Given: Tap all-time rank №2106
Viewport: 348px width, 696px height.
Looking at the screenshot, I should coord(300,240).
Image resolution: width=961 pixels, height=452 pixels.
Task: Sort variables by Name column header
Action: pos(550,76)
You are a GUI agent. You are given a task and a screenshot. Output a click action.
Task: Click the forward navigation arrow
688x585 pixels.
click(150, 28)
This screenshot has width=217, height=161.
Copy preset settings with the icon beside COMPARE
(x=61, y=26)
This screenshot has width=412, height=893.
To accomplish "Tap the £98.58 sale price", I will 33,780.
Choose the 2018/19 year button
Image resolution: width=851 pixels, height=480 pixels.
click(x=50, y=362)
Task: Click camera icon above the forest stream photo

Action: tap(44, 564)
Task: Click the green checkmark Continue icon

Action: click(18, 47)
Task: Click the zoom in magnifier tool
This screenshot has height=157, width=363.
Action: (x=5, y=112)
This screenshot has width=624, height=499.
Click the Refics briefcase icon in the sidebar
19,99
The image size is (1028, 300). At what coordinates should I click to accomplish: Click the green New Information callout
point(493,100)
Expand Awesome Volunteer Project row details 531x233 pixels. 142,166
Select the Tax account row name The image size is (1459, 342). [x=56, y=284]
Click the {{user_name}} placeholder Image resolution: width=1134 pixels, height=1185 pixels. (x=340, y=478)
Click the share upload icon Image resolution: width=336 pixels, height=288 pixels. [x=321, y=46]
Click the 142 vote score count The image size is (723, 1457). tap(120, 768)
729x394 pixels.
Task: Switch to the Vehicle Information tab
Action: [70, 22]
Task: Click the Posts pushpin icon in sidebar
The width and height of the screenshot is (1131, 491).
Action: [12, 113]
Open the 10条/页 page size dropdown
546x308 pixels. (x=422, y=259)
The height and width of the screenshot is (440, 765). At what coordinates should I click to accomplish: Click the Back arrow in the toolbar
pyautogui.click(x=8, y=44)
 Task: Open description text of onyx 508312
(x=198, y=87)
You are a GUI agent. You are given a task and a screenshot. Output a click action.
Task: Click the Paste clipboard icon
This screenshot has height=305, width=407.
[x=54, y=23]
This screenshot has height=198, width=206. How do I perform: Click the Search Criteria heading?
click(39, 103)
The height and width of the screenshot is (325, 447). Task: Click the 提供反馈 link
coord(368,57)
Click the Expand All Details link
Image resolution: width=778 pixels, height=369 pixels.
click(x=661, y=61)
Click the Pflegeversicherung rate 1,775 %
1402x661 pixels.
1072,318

____

◆ ACTION ITEM ◆
Output the material in full, exactly as it appears.

◆ SOLUTION BELOW ◆
Given: Tap all-time rank №2106
Viewport: 348px width, 696px height.
Looking at the screenshot, I should coord(300,240).
Image resolution: width=961 pixels, height=452 pixels.
Task: Sort variables by Name column header
Action: pos(550,76)
You are a GUI agent. You are given a task and a screenshot. Output a click action.
Task: Click the forward navigation arrow
688x585 pixels.
click(150, 28)
This screenshot has width=217, height=161.
Copy preset settings with the icon beside COMPARE
(x=61, y=26)
This screenshot has width=412, height=893.
To accomplish "Tap the £98.58 sale price", I will 33,780.
Choose the 2018/19 year button
Image resolution: width=851 pixels, height=480 pixels.
click(x=50, y=362)
Task: Click camera icon above the forest stream photo

Action: tap(44, 564)
Task: Click the green checkmark Continue icon

Action: click(18, 47)
Task: Click the zoom in magnifier tool
This screenshot has height=157, width=363.
Action: (x=5, y=112)
This screenshot has width=624, height=499.
Click the Refics briefcase icon in the sidebar
19,99
The image size is (1028, 300). At what coordinates should I click to accomplish: Click the green New Information callout
point(493,100)
Expand Awesome Volunteer Project row details 531x233 pixels. 142,166
Select the Tax account row name The image size is (1459, 342). [x=56, y=284]
Click the {{user_name}} placeholder Image resolution: width=1134 pixels, height=1185 pixels. (x=340, y=478)
Click the share upload icon Image resolution: width=336 pixels, height=288 pixels. [x=321, y=46]
Click the 142 vote score count The image size is (723, 1457). tap(120, 768)
729x394 pixels.
Task: Switch to the Vehicle Information tab
Action: [70, 22]
Task: Click the Posts pushpin icon in sidebar
The width and height of the screenshot is (1131, 491).
Action: [12, 113]
Open the 10条/页 page size dropdown
546x308 pixels. (x=422, y=259)
The height and width of the screenshot is (440, 765). At what coordinates should I click to accomplish: Click the Back arrow in the toolbar
pyautogui.click(x=8, y=44)
 Task: Open description text of onyx 508312
(x=198, y=87)
You are a GUI agent. You are given a task and a screenshot. Output a click action.
Task: Click the Paste clipboard icon
This screenshot has height=305, width=407.
[x=54, y=23]
This screenshot has height=198, width=206. How do I perform: Click the Search Criteria heading?
click(39, 103)
The height and width of the screenshot is (325, 447). Task: Click the 提供反馈 link
coord(368,57)
Click the Expand All Details link
Image resolution: width=778 pixels, height=369 pixels.
click(x=661, y=61)
Click the Pflegeversicherung rate 1,775 %
1402x661 pixels.
1072,318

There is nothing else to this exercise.